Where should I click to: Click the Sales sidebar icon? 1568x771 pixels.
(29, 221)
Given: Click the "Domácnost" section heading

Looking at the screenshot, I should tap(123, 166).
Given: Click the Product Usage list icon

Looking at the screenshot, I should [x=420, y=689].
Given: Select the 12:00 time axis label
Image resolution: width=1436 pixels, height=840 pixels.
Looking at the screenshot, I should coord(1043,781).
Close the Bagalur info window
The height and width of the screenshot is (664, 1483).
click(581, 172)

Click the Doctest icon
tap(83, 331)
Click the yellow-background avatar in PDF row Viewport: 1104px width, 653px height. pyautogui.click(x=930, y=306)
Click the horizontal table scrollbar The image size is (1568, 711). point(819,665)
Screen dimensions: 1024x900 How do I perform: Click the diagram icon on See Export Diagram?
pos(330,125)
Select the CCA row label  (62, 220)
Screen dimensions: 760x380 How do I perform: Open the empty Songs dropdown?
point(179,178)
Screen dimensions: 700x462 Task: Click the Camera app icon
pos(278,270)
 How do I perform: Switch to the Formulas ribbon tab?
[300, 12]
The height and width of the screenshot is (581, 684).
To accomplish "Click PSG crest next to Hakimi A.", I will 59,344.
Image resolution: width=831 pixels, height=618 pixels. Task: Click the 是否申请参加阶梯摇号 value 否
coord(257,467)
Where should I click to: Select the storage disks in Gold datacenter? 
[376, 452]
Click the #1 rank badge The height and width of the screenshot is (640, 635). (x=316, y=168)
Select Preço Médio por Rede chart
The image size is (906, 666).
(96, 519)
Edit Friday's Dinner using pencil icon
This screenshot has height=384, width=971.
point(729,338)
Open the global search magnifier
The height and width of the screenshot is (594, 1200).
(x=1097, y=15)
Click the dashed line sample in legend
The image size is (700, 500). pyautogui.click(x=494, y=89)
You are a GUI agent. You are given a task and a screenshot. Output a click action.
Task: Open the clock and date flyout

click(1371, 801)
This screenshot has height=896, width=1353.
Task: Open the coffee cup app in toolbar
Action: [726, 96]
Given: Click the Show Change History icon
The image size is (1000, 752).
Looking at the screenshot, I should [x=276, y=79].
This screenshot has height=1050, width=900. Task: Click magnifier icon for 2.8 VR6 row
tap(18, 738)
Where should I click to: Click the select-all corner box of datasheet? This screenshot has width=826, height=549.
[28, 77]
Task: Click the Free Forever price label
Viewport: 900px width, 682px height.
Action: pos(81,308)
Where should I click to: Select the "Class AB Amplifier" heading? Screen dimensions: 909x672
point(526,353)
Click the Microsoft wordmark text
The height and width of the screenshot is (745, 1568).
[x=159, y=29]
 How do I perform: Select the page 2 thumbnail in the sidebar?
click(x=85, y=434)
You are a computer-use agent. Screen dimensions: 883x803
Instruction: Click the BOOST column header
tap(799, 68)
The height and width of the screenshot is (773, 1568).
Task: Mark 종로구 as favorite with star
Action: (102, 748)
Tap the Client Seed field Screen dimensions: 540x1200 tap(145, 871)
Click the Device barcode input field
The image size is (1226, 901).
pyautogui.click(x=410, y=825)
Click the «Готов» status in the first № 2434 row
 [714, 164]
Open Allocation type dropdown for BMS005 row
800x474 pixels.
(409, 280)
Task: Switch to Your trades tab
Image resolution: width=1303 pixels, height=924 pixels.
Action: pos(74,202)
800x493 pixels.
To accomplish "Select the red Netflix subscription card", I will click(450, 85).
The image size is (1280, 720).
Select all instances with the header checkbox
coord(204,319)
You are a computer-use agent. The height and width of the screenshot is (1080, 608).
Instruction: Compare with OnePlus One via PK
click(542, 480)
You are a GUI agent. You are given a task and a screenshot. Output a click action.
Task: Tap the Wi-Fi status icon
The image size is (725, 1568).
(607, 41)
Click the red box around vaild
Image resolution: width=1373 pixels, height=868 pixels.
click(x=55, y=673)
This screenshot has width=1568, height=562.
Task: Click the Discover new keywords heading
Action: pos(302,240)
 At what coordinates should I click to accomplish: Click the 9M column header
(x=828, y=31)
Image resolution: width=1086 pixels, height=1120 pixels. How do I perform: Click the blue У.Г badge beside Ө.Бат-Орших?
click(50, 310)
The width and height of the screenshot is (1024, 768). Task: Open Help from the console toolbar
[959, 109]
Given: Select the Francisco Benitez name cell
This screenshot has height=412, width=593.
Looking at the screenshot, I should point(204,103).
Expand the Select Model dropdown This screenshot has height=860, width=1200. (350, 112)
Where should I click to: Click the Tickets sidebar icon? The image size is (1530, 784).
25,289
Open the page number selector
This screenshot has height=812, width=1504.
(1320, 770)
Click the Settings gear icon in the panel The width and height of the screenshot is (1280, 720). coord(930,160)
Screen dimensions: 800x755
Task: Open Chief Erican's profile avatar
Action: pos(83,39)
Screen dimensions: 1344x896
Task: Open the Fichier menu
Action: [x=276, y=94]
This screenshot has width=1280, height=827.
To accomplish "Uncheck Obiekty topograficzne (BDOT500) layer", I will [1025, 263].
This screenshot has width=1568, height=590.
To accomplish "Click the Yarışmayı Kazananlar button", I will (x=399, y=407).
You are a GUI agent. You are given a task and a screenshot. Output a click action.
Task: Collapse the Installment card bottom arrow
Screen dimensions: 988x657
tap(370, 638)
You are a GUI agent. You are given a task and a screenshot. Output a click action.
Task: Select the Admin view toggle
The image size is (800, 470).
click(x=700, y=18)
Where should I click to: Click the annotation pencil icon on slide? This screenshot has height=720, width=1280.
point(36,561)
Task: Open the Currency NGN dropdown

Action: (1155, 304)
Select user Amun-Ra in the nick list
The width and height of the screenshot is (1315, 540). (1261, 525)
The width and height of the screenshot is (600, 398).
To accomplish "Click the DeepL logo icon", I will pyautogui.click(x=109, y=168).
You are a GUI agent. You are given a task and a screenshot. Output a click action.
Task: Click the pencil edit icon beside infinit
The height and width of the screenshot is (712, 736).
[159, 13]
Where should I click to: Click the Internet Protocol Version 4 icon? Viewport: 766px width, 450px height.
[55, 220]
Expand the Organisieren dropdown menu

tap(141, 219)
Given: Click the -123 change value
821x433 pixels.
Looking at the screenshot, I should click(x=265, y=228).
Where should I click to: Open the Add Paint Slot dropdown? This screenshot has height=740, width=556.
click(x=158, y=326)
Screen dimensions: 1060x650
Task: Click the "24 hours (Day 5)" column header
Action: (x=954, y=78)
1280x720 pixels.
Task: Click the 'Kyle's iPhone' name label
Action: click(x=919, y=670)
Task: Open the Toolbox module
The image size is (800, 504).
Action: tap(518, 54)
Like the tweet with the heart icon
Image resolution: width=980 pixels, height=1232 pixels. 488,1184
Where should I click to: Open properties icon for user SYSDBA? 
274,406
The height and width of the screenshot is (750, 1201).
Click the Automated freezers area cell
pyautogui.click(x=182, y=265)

· · · ·

Please return every line of the records that contains the word "card".

*Written solution*:
To accomplish "Select the red Netflix subscription card", I will click(450, 85).
Task: Collapse the Installment card bottom arrow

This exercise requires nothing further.